Another boon to CGC stock, however, is that the company did see a strong increase in international sales.
Still, all the surge in revenue was offset by the 215% increase in operating expenses to CA$229.2 million, which in turn led to that huge billion-dollar loss.
This comes as CGC stock is in flux. Bruce Linton, founder and CEO, was fired after it came out that board members were looking to make profit faster. Today, we see how that focus can be damaging.
The fact is that the marijuana market is too small right now to see truly impressive profits. The beginning of this article, detailing California’s massive and growing marijuana market, reveals that. Furthermore, most of these huge markets remain untouched due to legal obstructions. After all, California is technically in violation of federal law by having legal weed.

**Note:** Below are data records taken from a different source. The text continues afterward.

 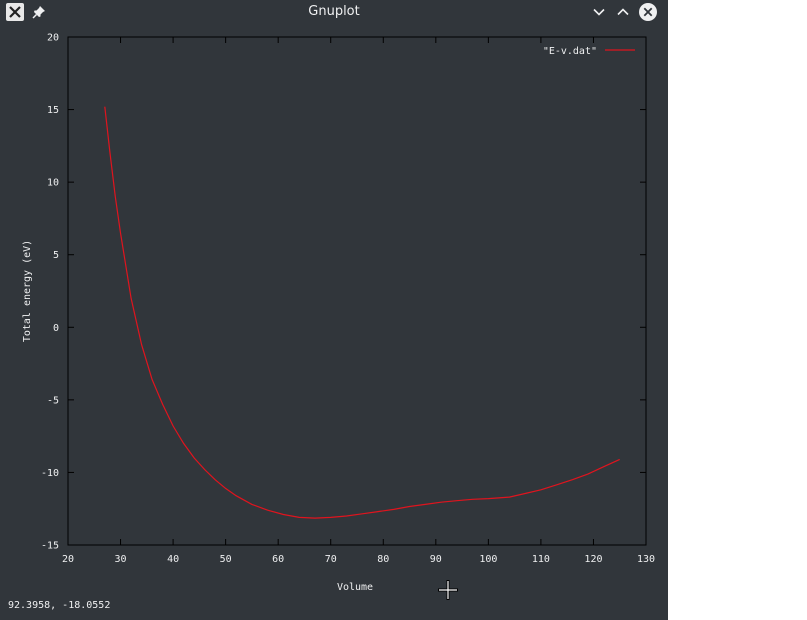 What do you see at coordinates (436, 560) in the screenshot?
I see `x-tick-label-90: 90` at bounding box center [436, 560].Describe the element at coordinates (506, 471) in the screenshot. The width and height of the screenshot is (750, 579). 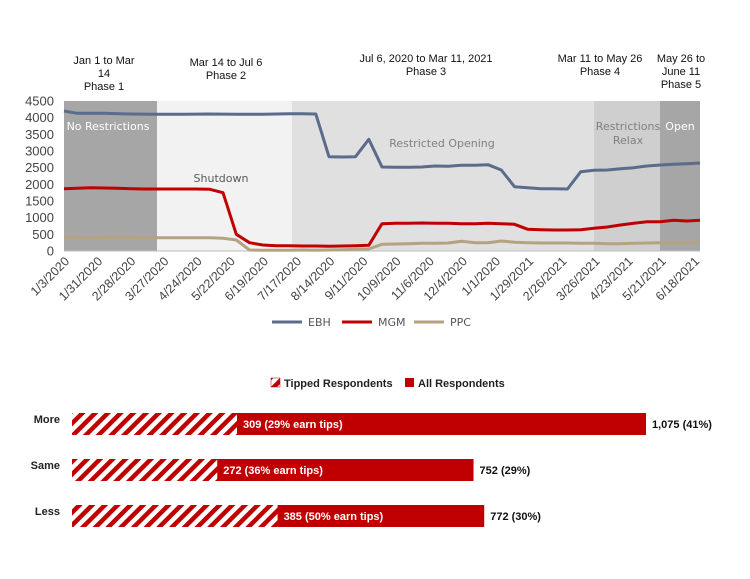
I see `bar-label-all: 752 (29%)` at that location.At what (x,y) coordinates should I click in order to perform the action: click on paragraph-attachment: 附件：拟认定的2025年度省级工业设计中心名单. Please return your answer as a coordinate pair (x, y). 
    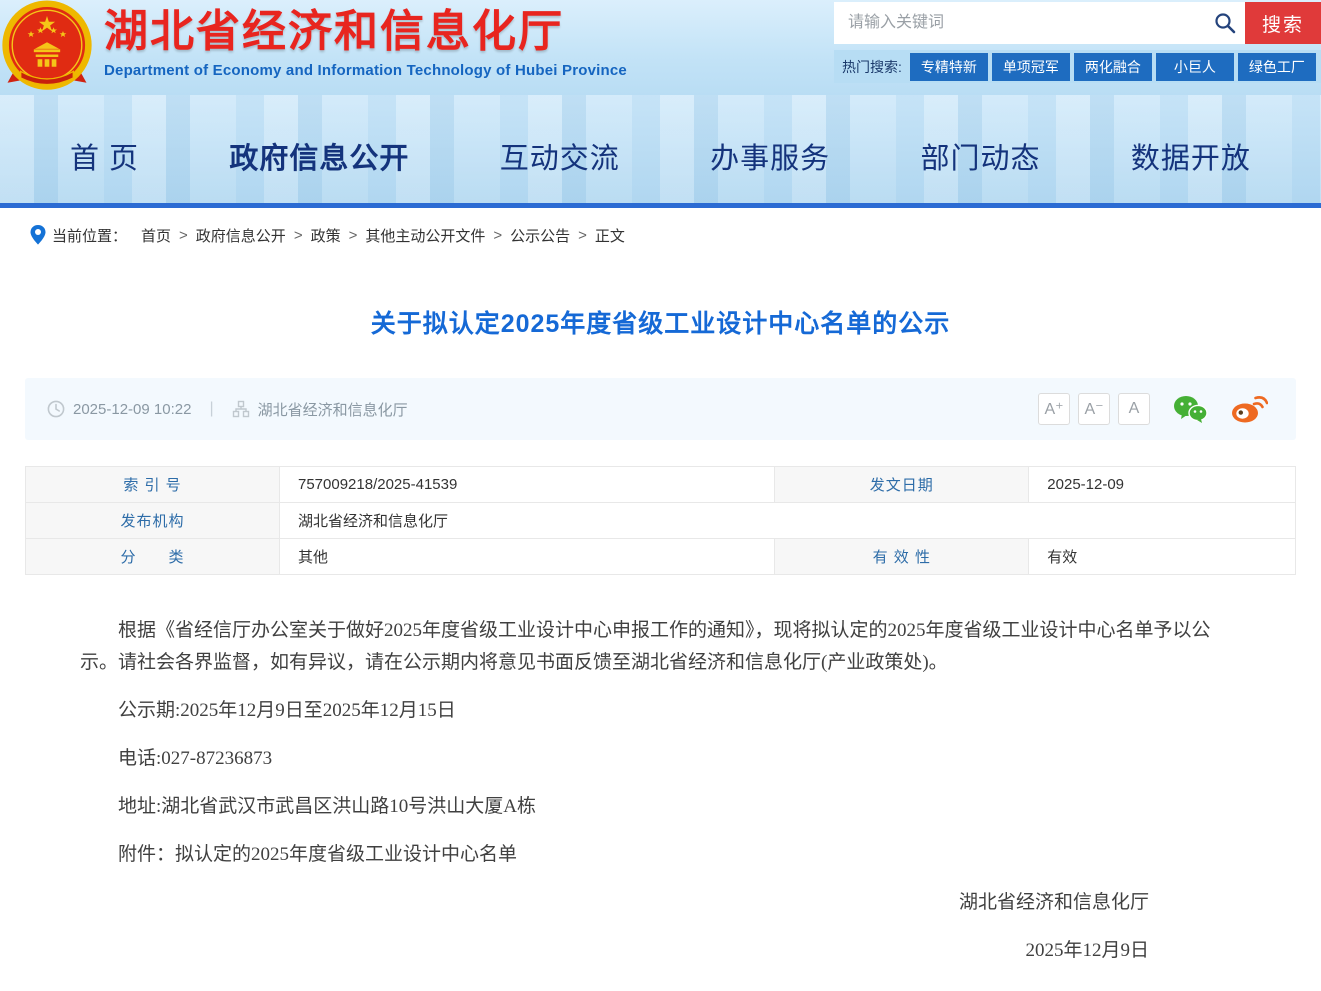
    Looking at the image, I should click on (660, 855).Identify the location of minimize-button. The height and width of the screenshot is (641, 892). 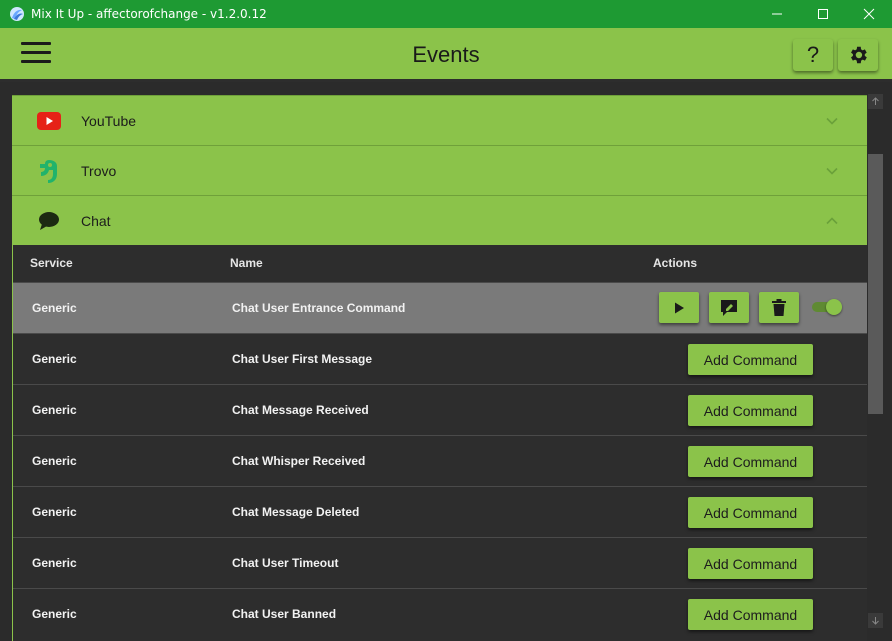
(777, 14).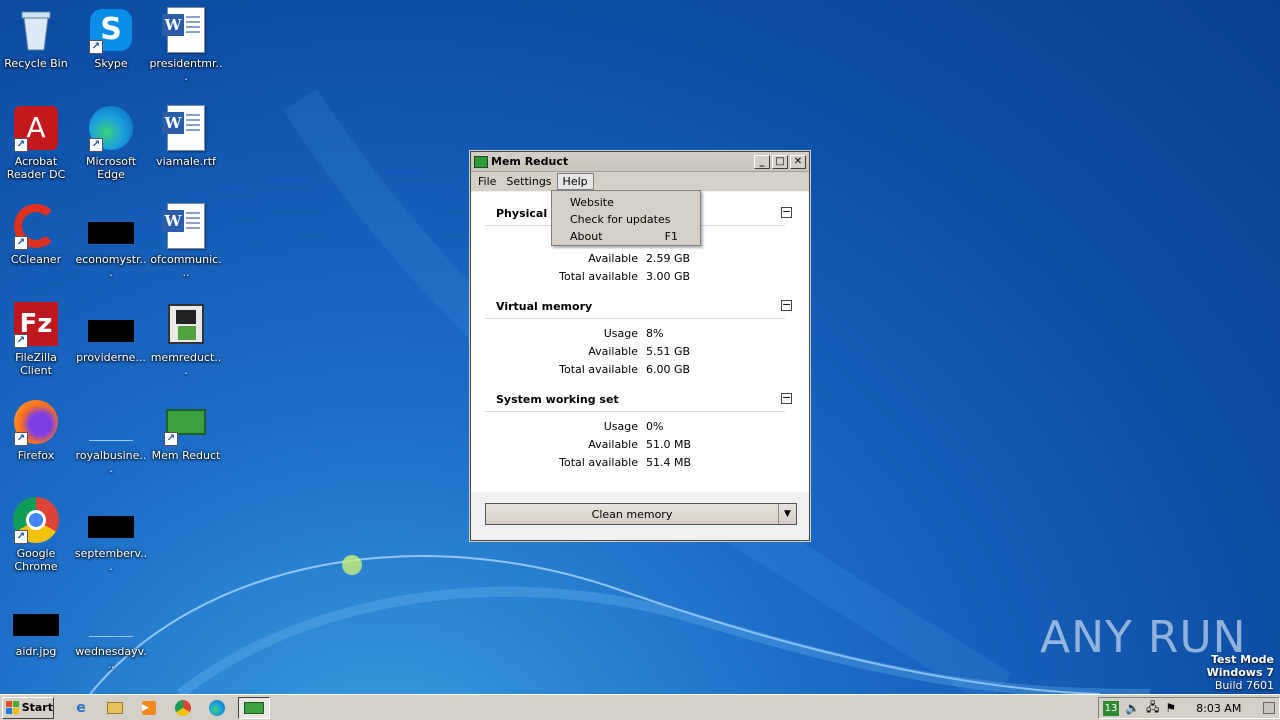 The width and height of the screenshot is (1280, 720). I want to click on speaker-icon: 🔈, so click(1132, 708).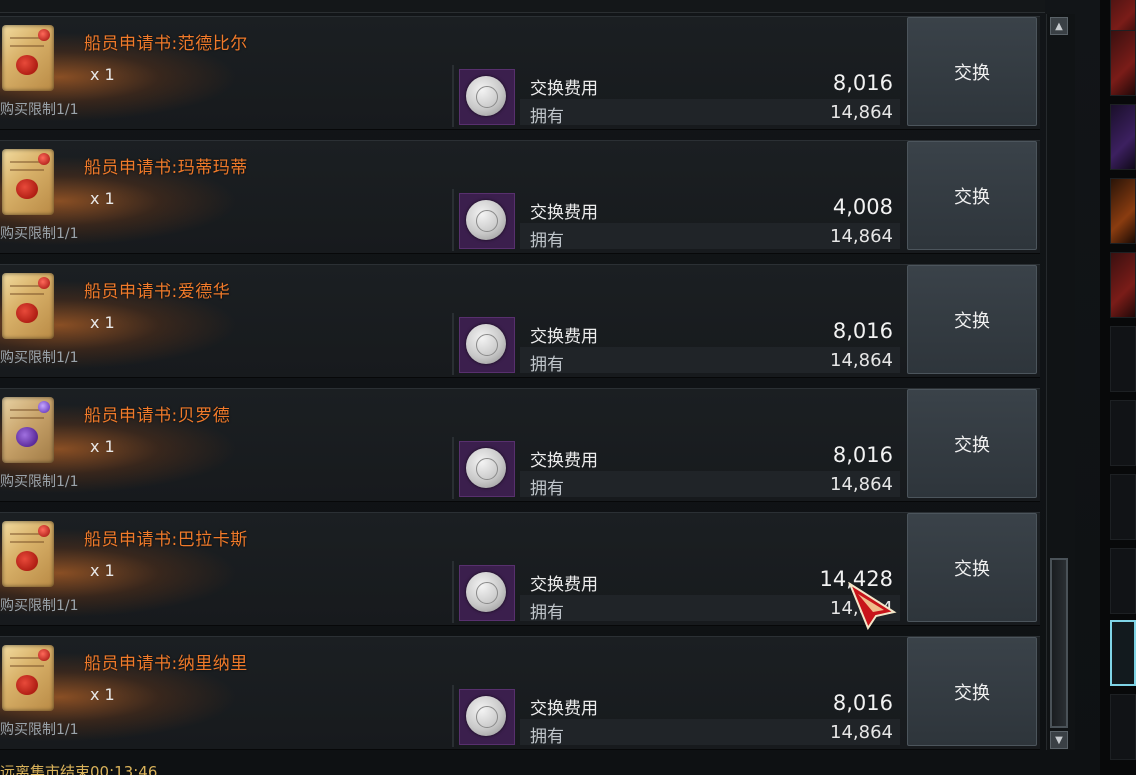 This screenshot has width=1136, height=775. What do you see at coordinates (158, 292) in the screenshot?
I see `item-name: 船员申请书:爱德华` at bounding box center [158, 292].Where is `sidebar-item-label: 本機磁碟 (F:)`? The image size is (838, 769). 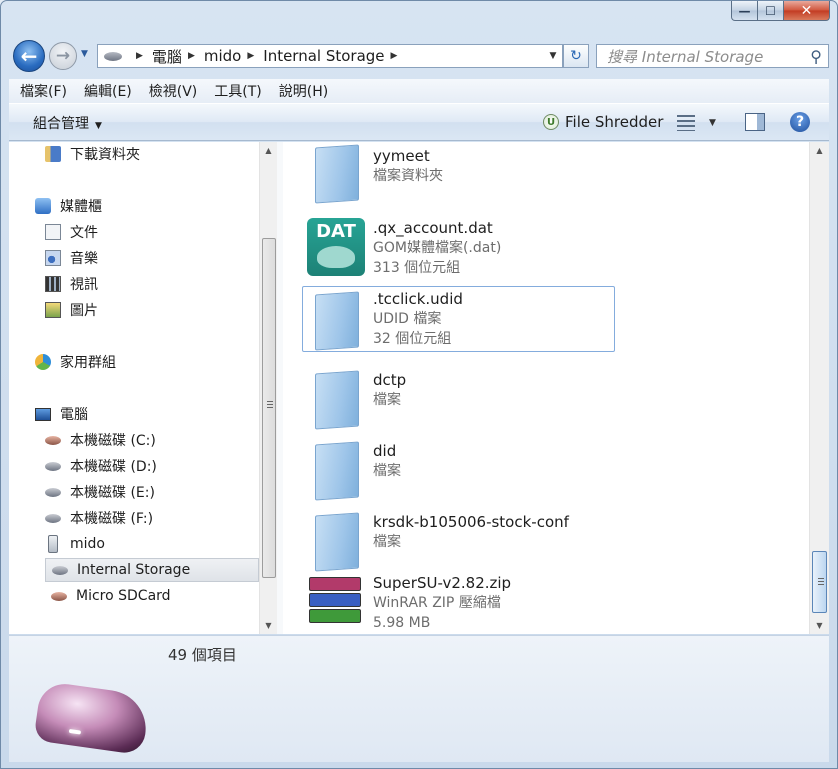
sidebar-item-label: 本機磁碟 (F:) is located at coordinates (112, 519).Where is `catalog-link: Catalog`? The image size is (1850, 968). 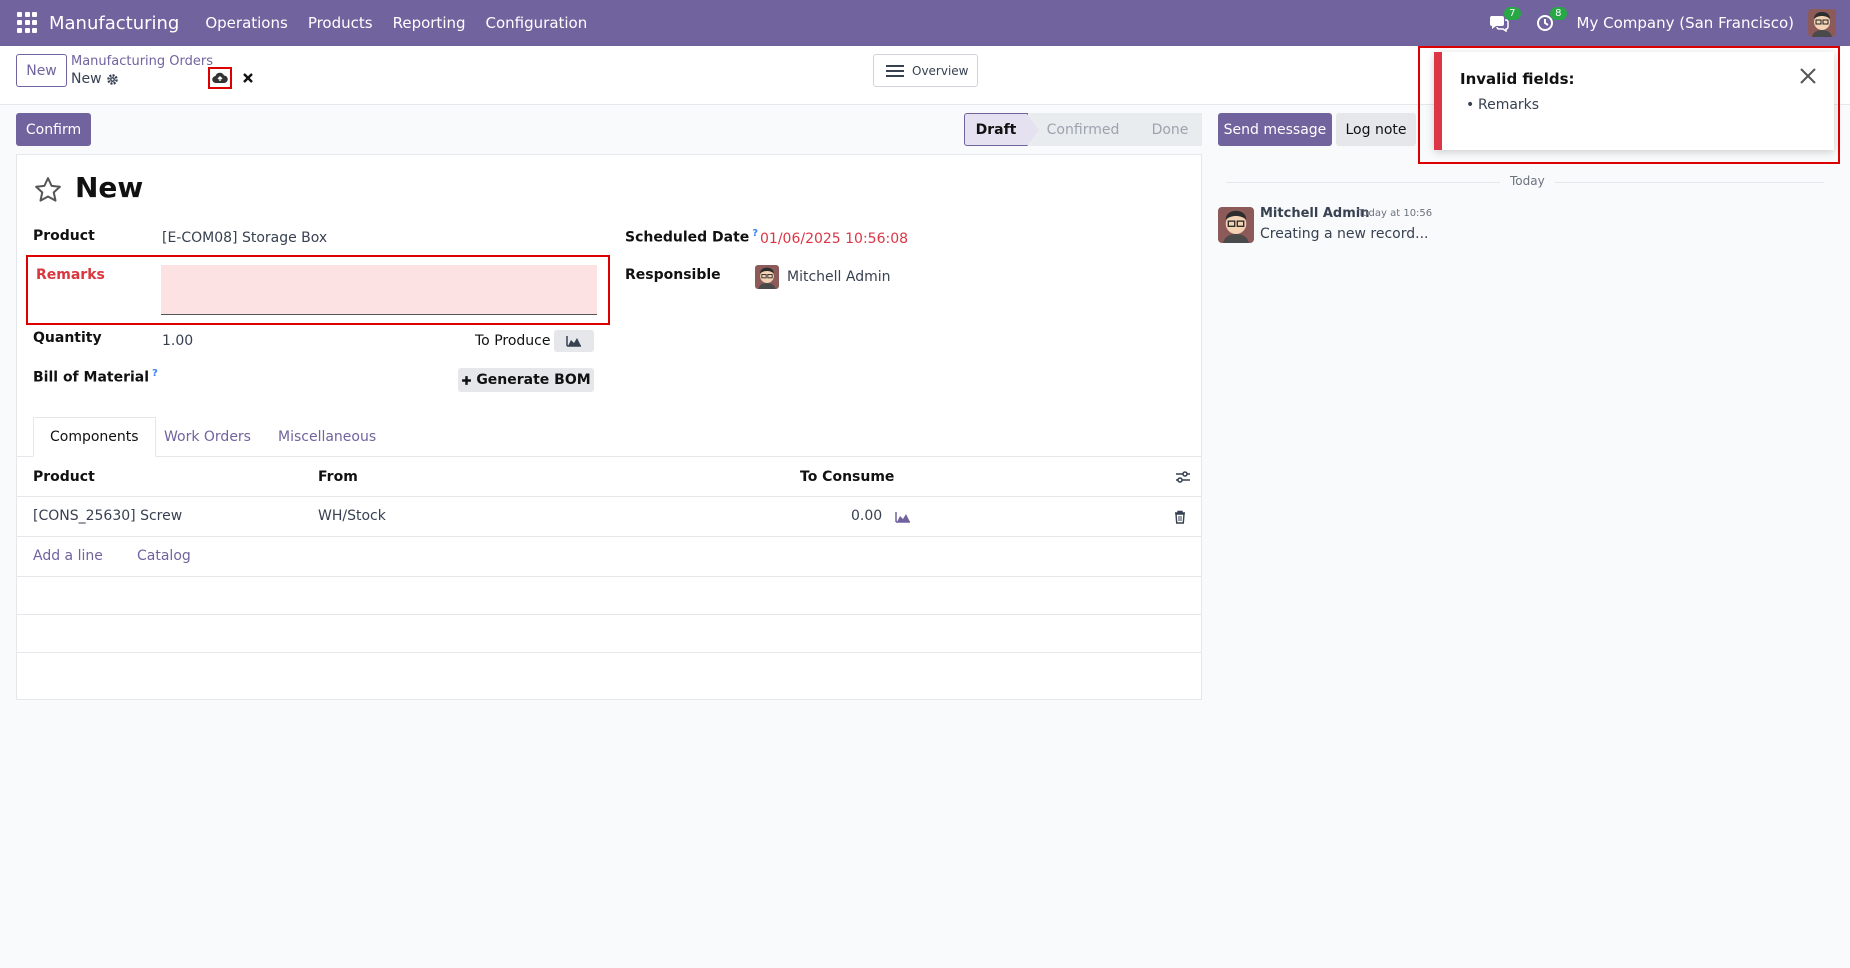 catalog-link: Catalog is located at coordinates (164, 556).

All this to say that focusing on profits rather than growth at this stage of the game is likely going to lead to disappointing quarters like this, where investors will see a company failing at its supposed goals. Shift that focus to growth, however, and the losses become more palatable.
But with Linton’s firing, Canopy Growth Corp has made its choice and will have to turn these numbers around fast if it wants to avoid further stock plunges.
CGC stock fell over eight percent in early morning trading and finds itself down almost 13% over the past five days.
One of the few companies we routinely cover that didn’t see a huge decline in the market today is Innovative Industrial Properties Inc (NYSE:IIPR).
The marijuana real estate investment trust was able to weather the storm today and see only a minimal fall, with IIPR stock remaining stagnant. Over the past five days, Innovative Industrial Properties stock has dropped only about two percent.
While there’s not much to cover that’s new about IIPR stock, what today does reinforce is the fact that IIPR stock is a great way to get involved in the booming pot industry while avoiding the worrying volatility that plagues other marijuana stocks. You get the possibility for growth without as much risk, a nice middle ground for many investors and a good way to avoid seeing massive wipeouts in a marijuana-focused portfolio.
CGC and IIPR Stock Performances
The performances of CGC stock (black line) and IIPR stock (blue line) over the past week are seen on the chart below:
Chart courtesy of StockCharts.com
The marijuana news today isn’t exactly peachy, but neither is it apocalyptic.
Yes, the pot stock market took a big hit today. But that’s going to happen so long as investors expect to see huge profits so early on in the industry’s lifespan.
As the Californian market illustrates, we’ve only begun to scratch the surface of what marijuana can offer investors. As such, declines like the one we’re seeing today aren’t going to derail weed, but instead serve as a speed bump.